To keep Simon motivated, each year he was awarded bonuses of $100,000, to be paid to him $25,000 per year, for four years, in the last week of December. To discourage Simon from going into business for himself, the company’s owners promised him he would be an owner of at least 20% if he stayed another five years. A written employment contract was prepared for Simon to sign. It was to last 5 years.  After his cousin Barbara, an immigration attorney, reviewed and approved the contract, Simon signed it.

Two years later the family that owned the company was offered $25 million for it by a publicly-traded REIT (shorthand for real estate investment trust.) The REIT was going to do an “asset purchase,” which means that Simon’s company would be selling its assets, not the stock of the company, itself, a common way to buy a business. The family members were elated. Simon was concerned; he wanted to know what this meant for him. After all, he wasn’t really “family.” He was assured that this would be a great thing for him, too. He even met with his new bosses, and they seemed to be true professionals.

After the sale of the business’s assets, Simon was given greater responsibilities, and oversight, as the old crew became a new division of the REIT. He was confident that things would go quite well. When Christmas time came around, Simon was waiting for word regarding when he would receive the “first” $25,000 installment he was owed for last year’s bonus, and the “second” $25,000 installment he was due from the bonus of the year before. When he was told “There must be some mistake, because we don’t give bonuses,” his heart sank.  Then Simon inquired about the 20% of the company that he was to receive in two years. When he was told “You must be confused,” his heart skipped a few beats.  He was crestfallen.
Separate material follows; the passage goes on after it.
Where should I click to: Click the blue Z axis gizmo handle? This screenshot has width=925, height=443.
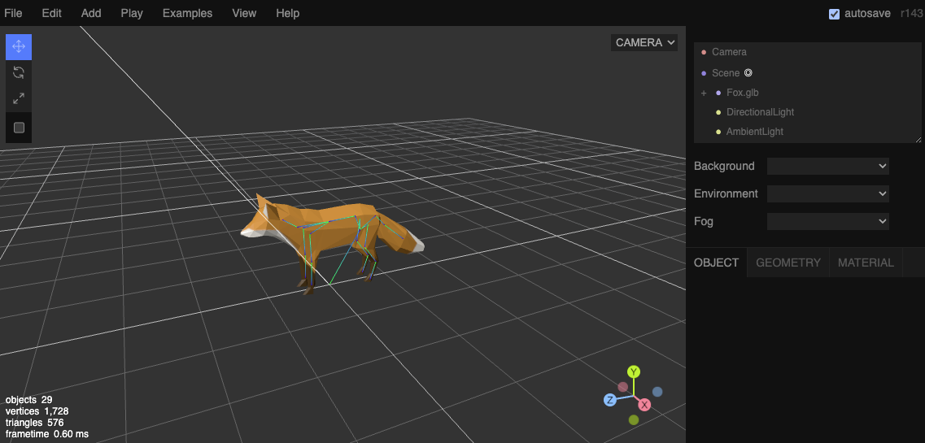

After “the lawyers did their thing,” Simon learned that those two big promises in his employment contract – for his $100,000 bonuses, and for his 20% business ownership – were promises of the “old” company, not the “new” company he now worked for. If he was to collect on those promises, he had to collect from the old company. Problem was, there was no more “old” company to collect from. The company, itself, had no more assets; all had been sold. The monies derived from the sale of the company’s assets were divided up among the 23 family members, who lived in states from Maine to California. While each family member he spoke with was sympathetic, none was willing to pay him from their own pockets. Instead, each suggested “Speak to your lawyer.”

While his lawyer, Cousin Barbara, couldn’t seem to explain what had happened, she sure seemed upset. Simon had lost $175,000 in bonuses, but far, far worse, 20% of a $25 million company, worth $5 million. A big loss, and an easily avoidable one, at that. All because one single, simple sentence was missing from his contract: the “Successors and Assigns” clause. 

If only they’d added a sentence that read something like this:  “The rights and obligations of the parties to this agreement will be binding on, and will be of benefit to, each of the parties’ successors, assigns, heirs and estates.” That would have made the “successor” REIT bound to the agreement (and benefit Simon’s estate, if he passed on.) One simple sentence can be worth so very much.  

LESSON TO LEARN:  An agreement binds only the parties to that agreement. Most agreements are between two parties: in sales agreements, they are the (a) buyer and (b) seller; in lease agreements, they are the (a) landlord and (b) tenant; in employment agreements, they are the (a) employer and (b) employee. No one else is bound. Most importantly, anyone who later “takes the place:” of one of the parties is not bound. That’s usually a problem. The solution? It is a “successors-and-assigns clause.”

Imagine the following: You rent an office from the owner of an office building. You paint, put down carpet, install lighting, buy custom-fit furniture, have stationery printed with your new address on it, and move in. The next month someone new buys the building. The new owner stops by and says, “Nice to meet you. Your rent has been tripled.” You say, “But I have a signed lease.” He says, “Not with me, you don’t.” That’s what a “successors-and-assigns” clause is meant to prevent.

A standard “successors-and-assigns” clause reads like this: “This Agreement is binding upon, and will inure to the benefit of, the parties to this agreement, and their respective successors and/or assigns.”  (A slightly more comprehensive variation would be this:  “This Agreement is binding upon, and shall inure to the benefit of the parties themselves, as well as their respective representatives, successors, permitted assigns, heirs and estates.”) 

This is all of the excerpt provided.